Eighth Cause of Action – Violation of Santa Monica Municipal Code §4.56.020

Santa Monica Municipal Code section 4.56.020 prohibits a landlord from taking actions—such as terminating or failing to provide housing services, failing to perform repairs, or failing to exercise due diligence in completing repairs, abusing the tenant with offensive words, threatening physical harm by word or gesture, interfering with a tenant’s right to privacy, including entering or photographing beyond the scope of lawful entry or inspection—in bad faith with respect to property used as a rental housing unit under a rental agreement. Santa Monica Mun. Code §4.56.020.

 

The complaint alleges defendants violated the Municipal Code by failing to repair the unit, including the heating, failing to waterproof, resulting in mold, failing to repair, invading plaintiffs’ right to privacy, posting eviction notices to quit without basis and verbally accosting plaintiffs. Compl. ¶66. These allegations, taken as true, allege violation of the SMMC. OVERRULED.

 

Motion to Strike Punitive Damages & Attorney’s Fees

Punitive Damages 

To support a prayer for punitive damages, the complaint must allege “oppression, fraud, or malice.” Cyrus v. Haveson (1976) 65 Cal.App.3d 306, 316-17.

 

“Malice means conduct which is intended by the defendant to cause injury to the plaintiff or despicable conduct which is carried on by the defendant with a willful and conscious disregard of the rights or safety of others.” Civ.

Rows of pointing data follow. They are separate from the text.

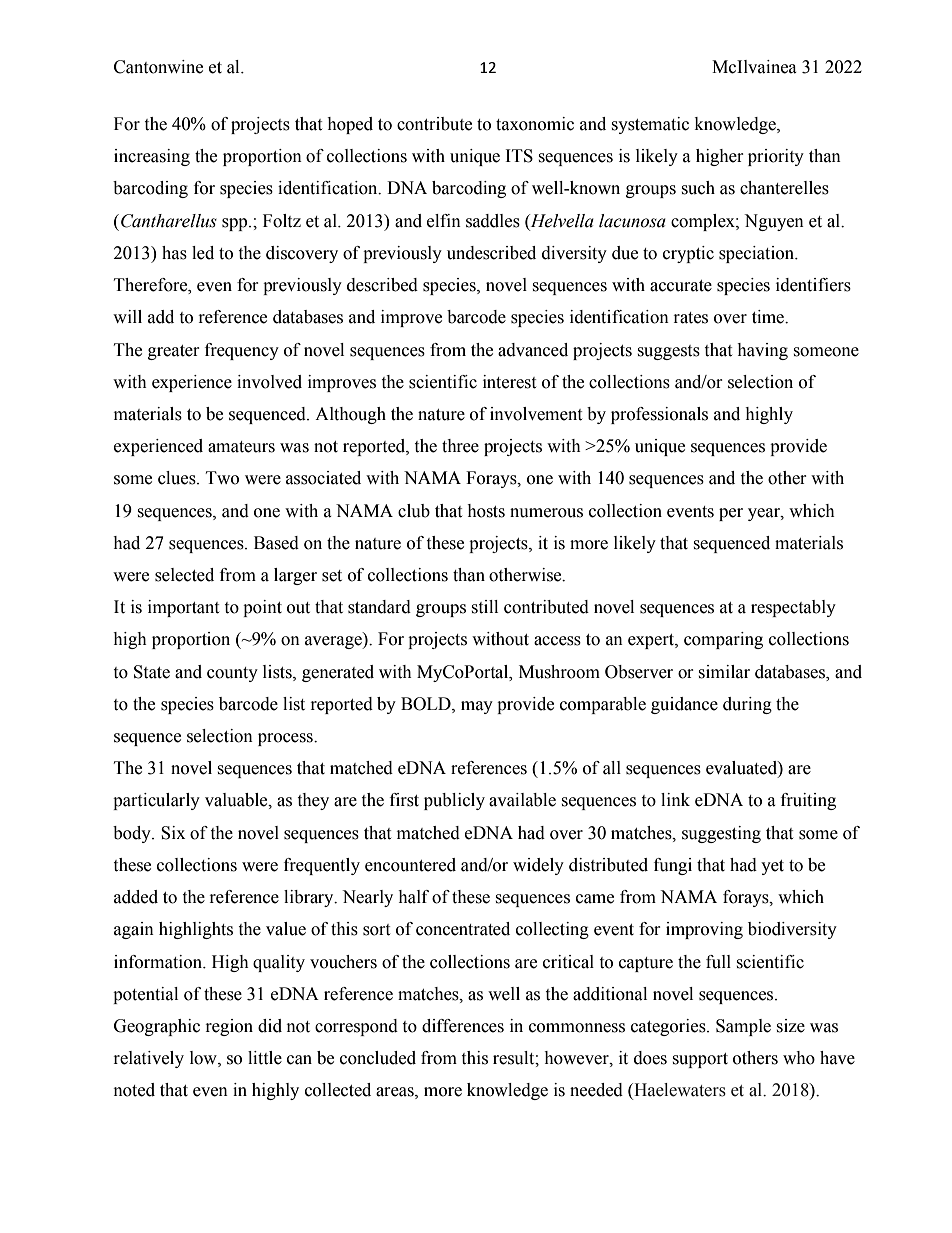  I want to click on still, so click(484, 607).
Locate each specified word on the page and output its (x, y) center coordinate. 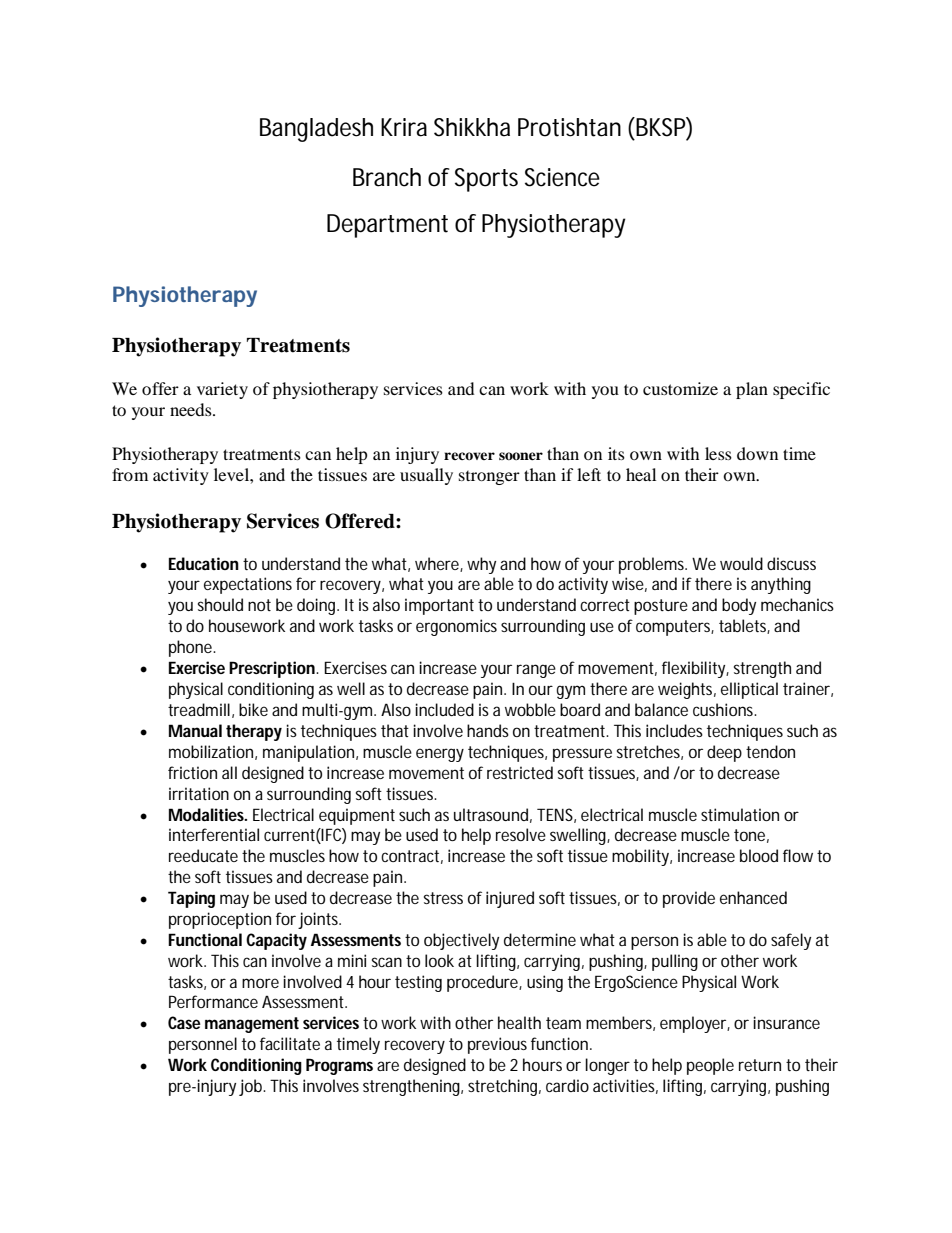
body (739, 606)
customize (680, 388)
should (220, 604)
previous (497, 1045)
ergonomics (456, 627)
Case (184, 1022)
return (760, 1065)
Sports (486, 180)
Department (387, 226)
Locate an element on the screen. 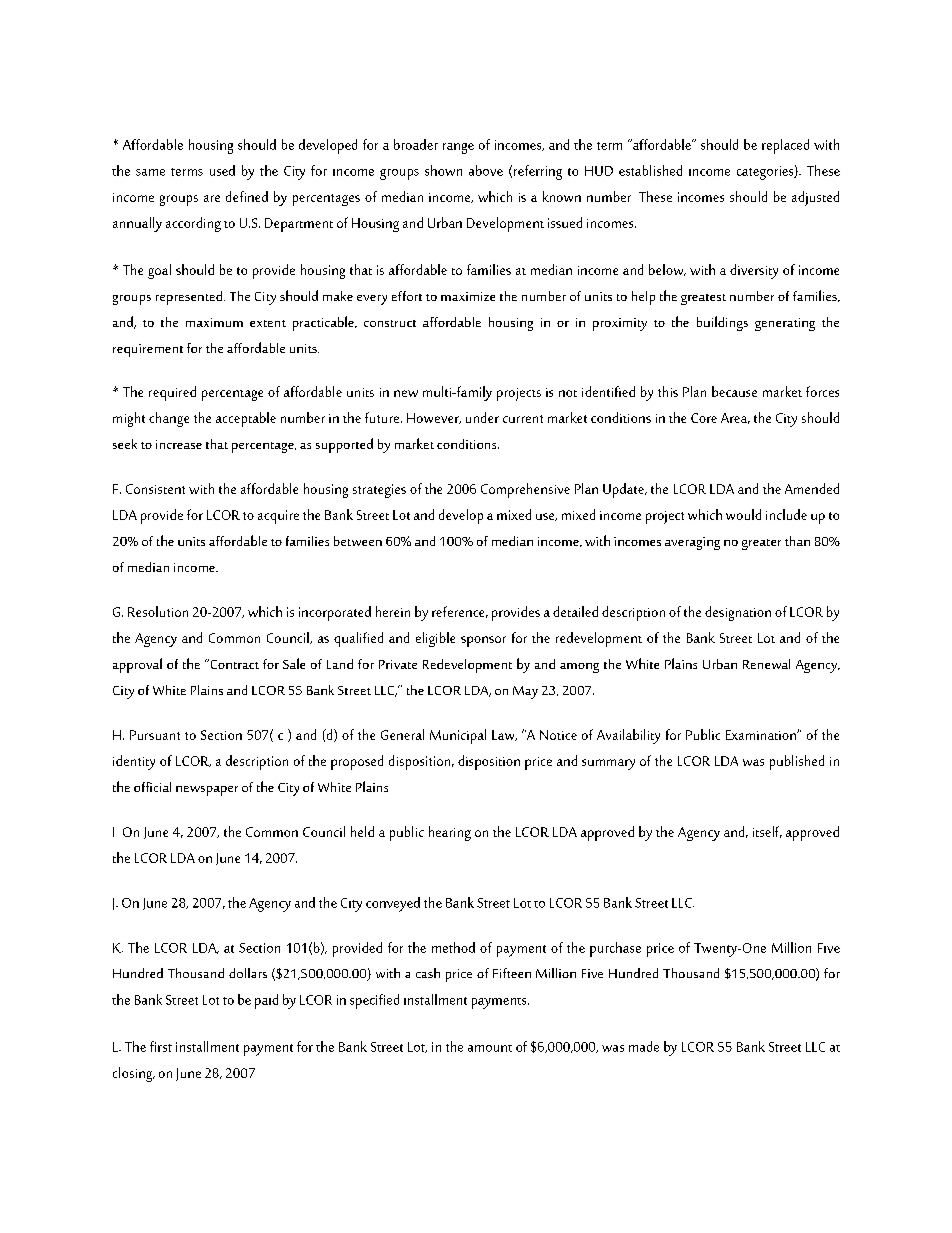  amount is located at coordinates (490, 1048).
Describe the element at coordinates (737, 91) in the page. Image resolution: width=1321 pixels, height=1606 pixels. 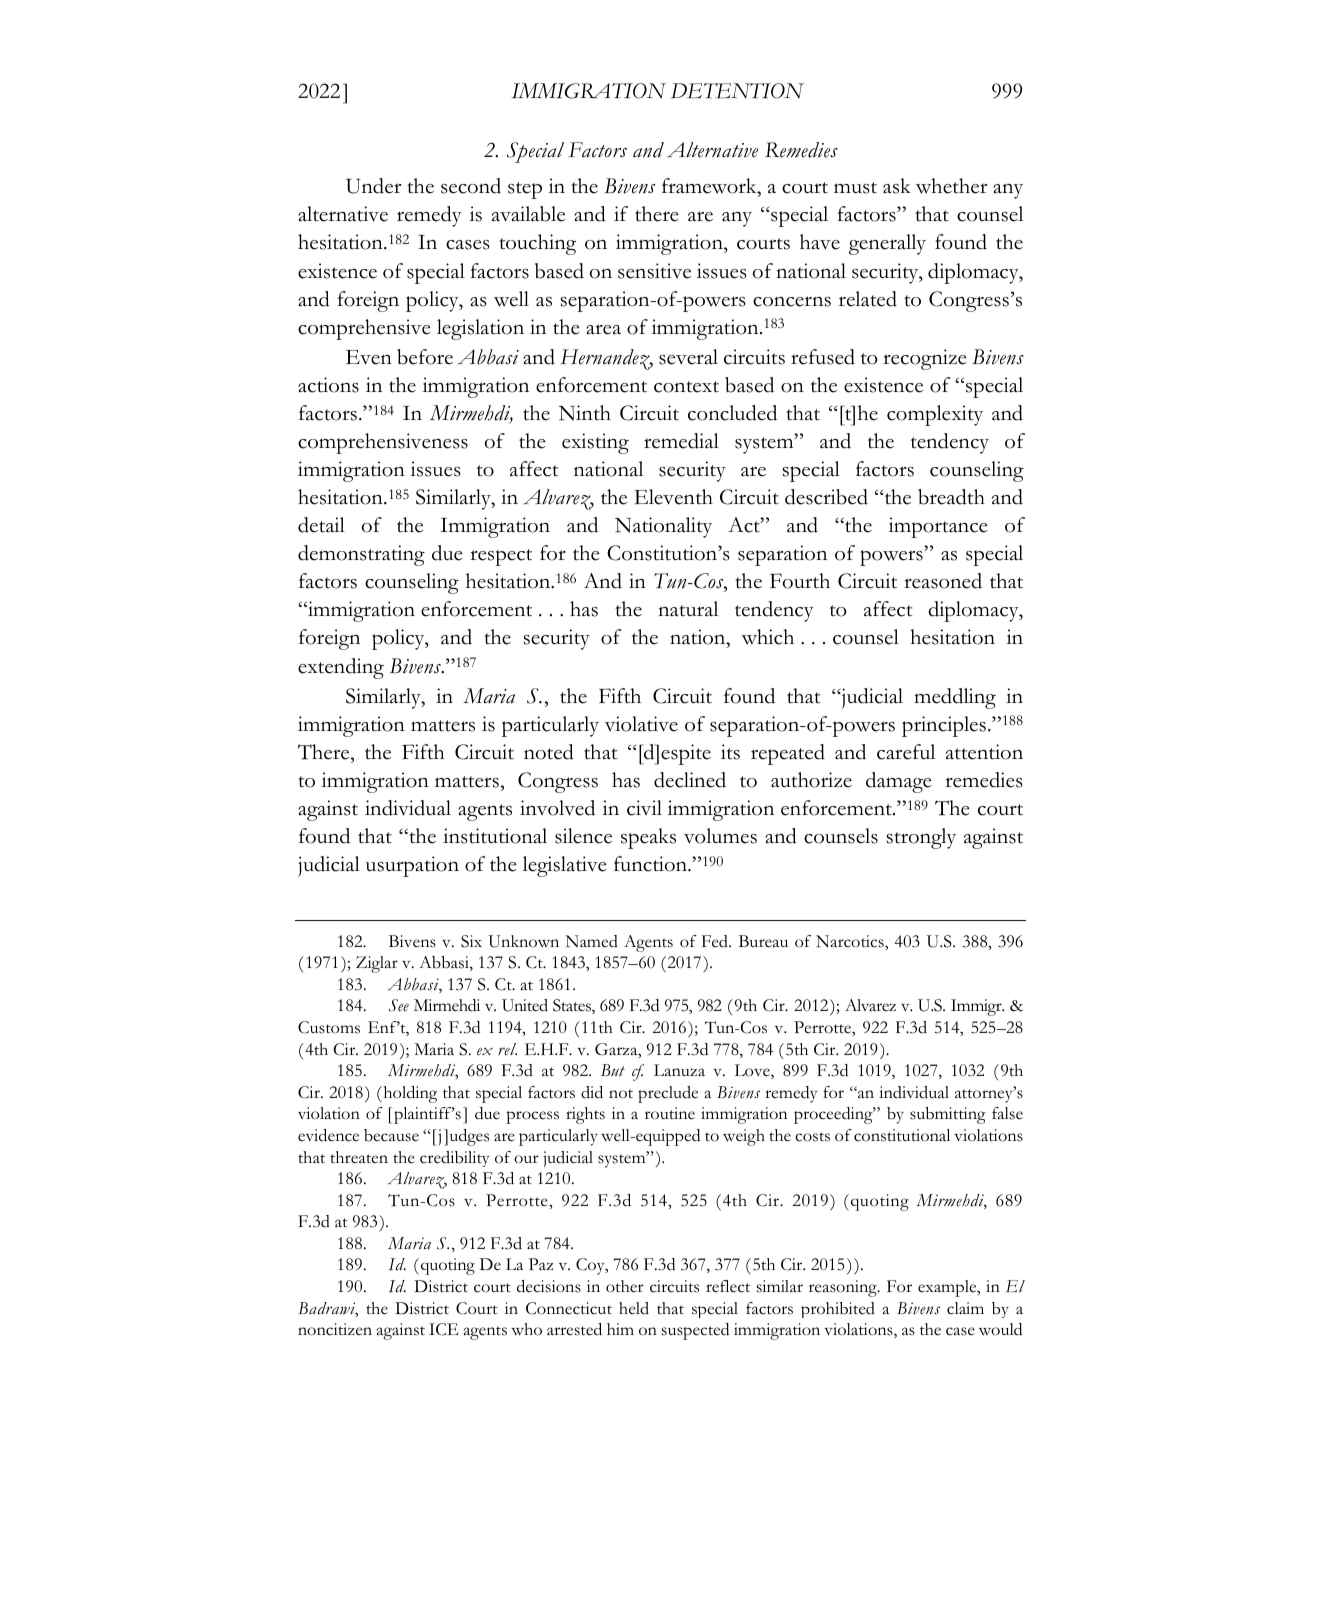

Code §3294. “Despicable conduct’ is conduct which is so vile, base, contemptible, miserable, wretched or loathsome that it would be looked down upon and despised by ordinary decent people.” Mock v. Michigan Millers Mutual Ins. Co. (1992) 4 Cal.App.4th 306, 331.

 

The allegations, specifically alleged recording of and verbally accosting plaintiffs, sufficiently allege malice within the meaning of Civil Code section 3294. DENIED.

 

Because the demurrer has been sustained with leave to amend as to the sixth cause of action and sustained without leave to amend as to the fifth cause of action, a motion to strike punitive damages in those causes of action is MOOT.

 

Attorneys’ Fees 

Defendants move to strike the prayer for attorneys’ fees. Santa Monica Mun. Code §4.56.040(d), alleged in the eighth cause of action, provides a statutory basis for recovery of attorneys’ fees. DENIED. Attorney’s fees are not available as to the other causes of action.